BACKES, V. C. The complainant Gross bought the old Trefz. Brewery from the Krueger Company, and in his agreement of sale with and his deed from the Krueger Company covenanted not to use the property for a brewery. Before he got his deed, he sold the property to the defendant, and in a memorandum agreement between them it was stipulated that "the property is to be delivered the same way as the agreement held by said Samuel Gross." The following day a formal agreement of sale was entered into in which the stipulation was omitted.

Complainant prays that the agreement of sale be reformed to include the covenant, and, as reformed, that it be specifically enforced. Contracts for the sale of land will not be reformed in respect of matters required by the statute of frauds to be in writing, and then enforced. Wirtz v. Guthrie, 81 N. J. Eq. 271, 87 A. 134; Vogt v. Mullin, 82 N. J. Eq. 452, 89 A. 533; Schwartzman v. Creveling, 85 N. J. Eq. 402, 96 A. 896. Complainant later waived this prayer for performance and now asks reformation to protect him against a possible suit for a breach of the contract as written. While equity refuses to reform such a contract for the purpose of prosecution, either at law or in equity, it will reform to defeat an inequitable suit for a breach. Suit is not threatened, and the plea is premature.

The proofs do not show that the defendant agreed to take title to the property subject to the restrictive covenant, nor that the stipulation in the memorandum agreement that the property was to be delivered in the same way as Gross was to receive it, means that the defendant was to take title subject to the covenant.

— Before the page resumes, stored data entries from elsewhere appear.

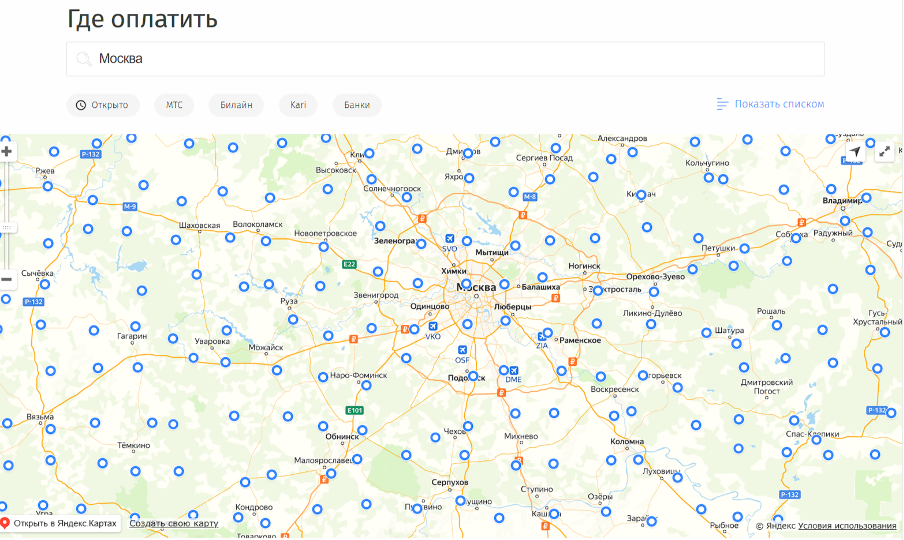Toggle the Билайн filter chip
Image resolution: width=904 pixels, height=540 pixels.
[236, 105]
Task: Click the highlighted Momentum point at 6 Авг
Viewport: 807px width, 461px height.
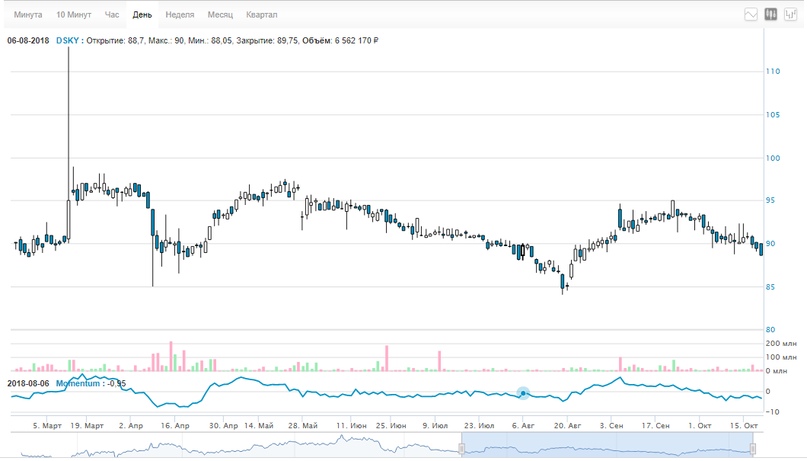Action: point(522,394)
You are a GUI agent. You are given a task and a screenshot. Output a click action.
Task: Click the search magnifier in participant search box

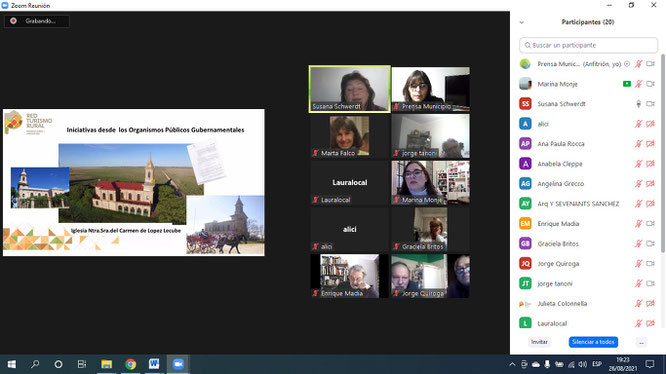coord(528,45)
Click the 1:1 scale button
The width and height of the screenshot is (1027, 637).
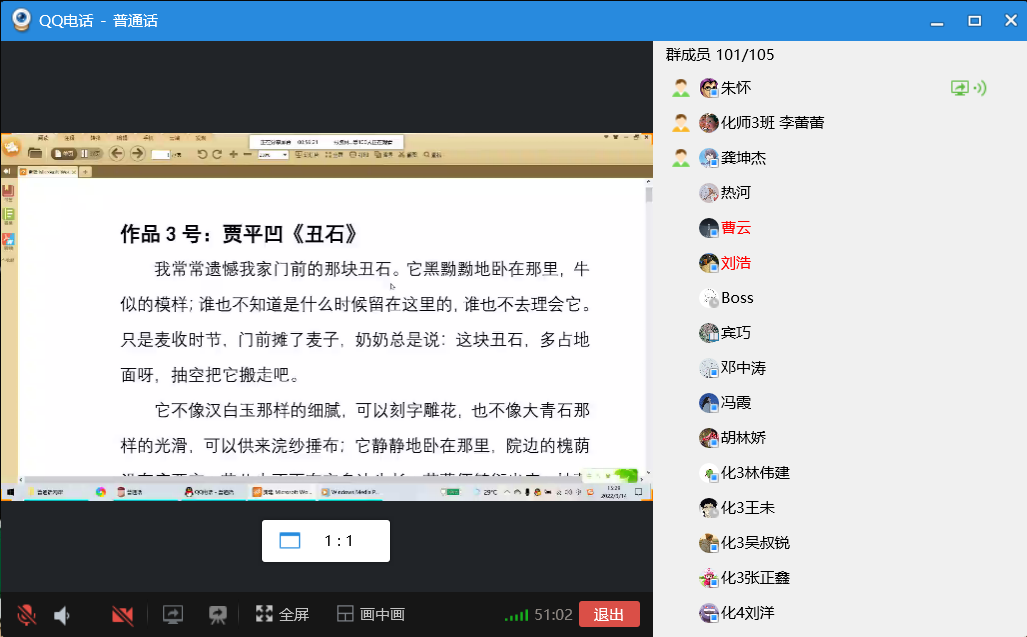(x=325, y=541)
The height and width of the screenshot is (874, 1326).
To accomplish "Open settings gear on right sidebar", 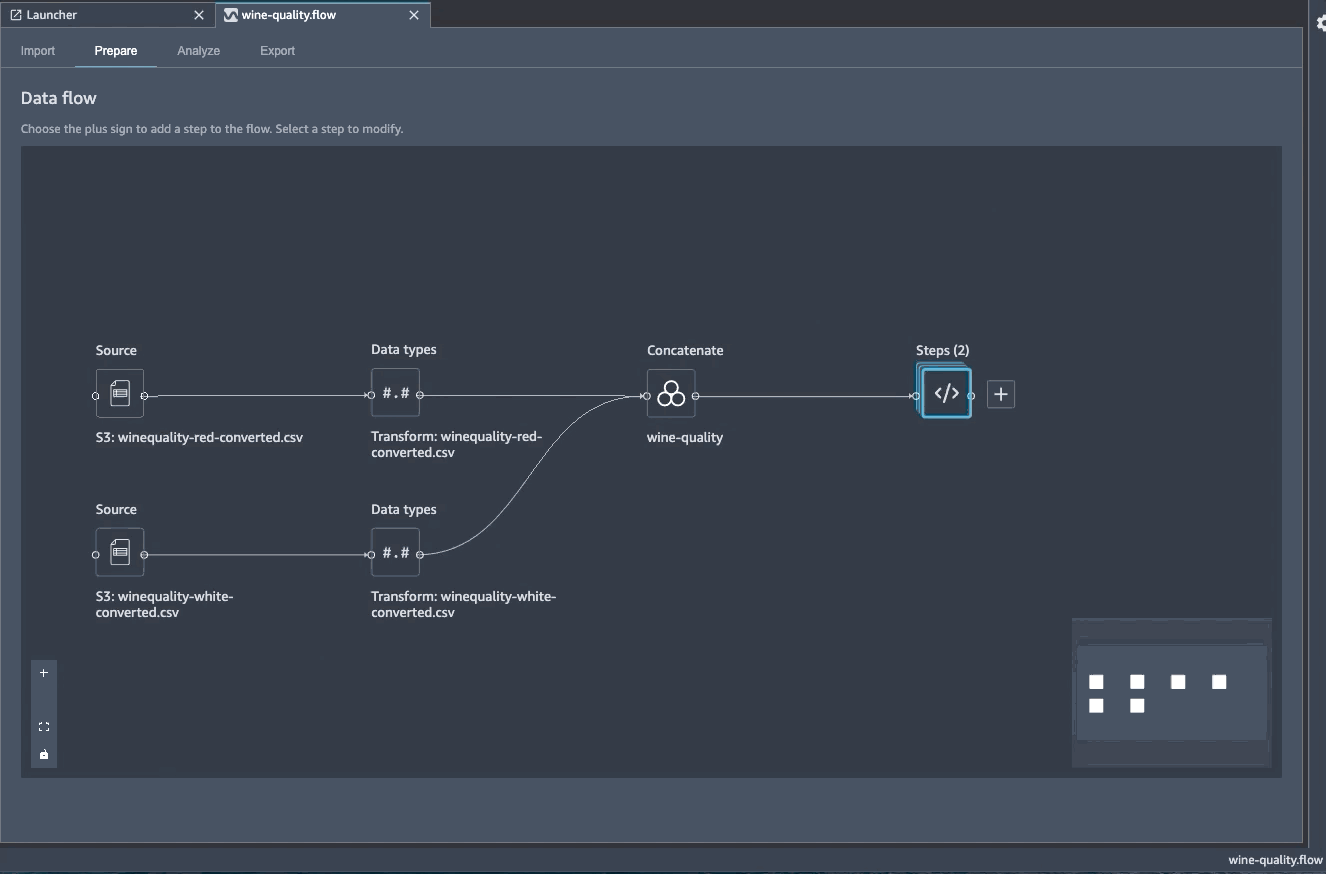I will tap(1320, 24).
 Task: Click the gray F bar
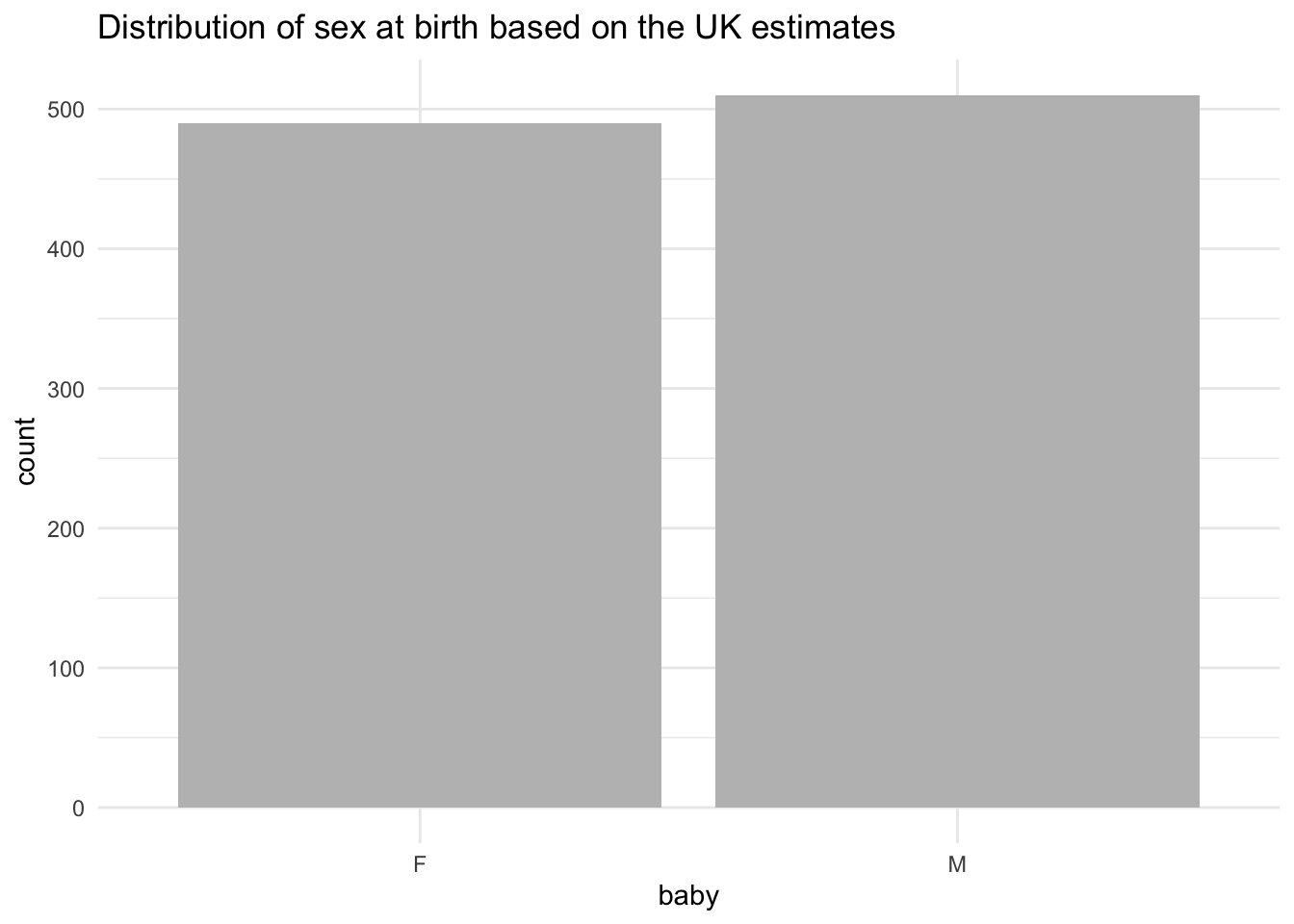coord(420,465)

The Krueger Company had reserved the right to remove some appliances, and it would appear that the stipulation, as its language indicates, embodied the understanding of the parties, that the defendant was to take the property minus the articles, as the complainant had agreed to do with the Krueger Company. The defendant also testified that he did not know of the covenant until the day fixed for the passing of title, although the complainant's real estate agent, who negotiated the sale, testified that he had shown him the Krueger Company...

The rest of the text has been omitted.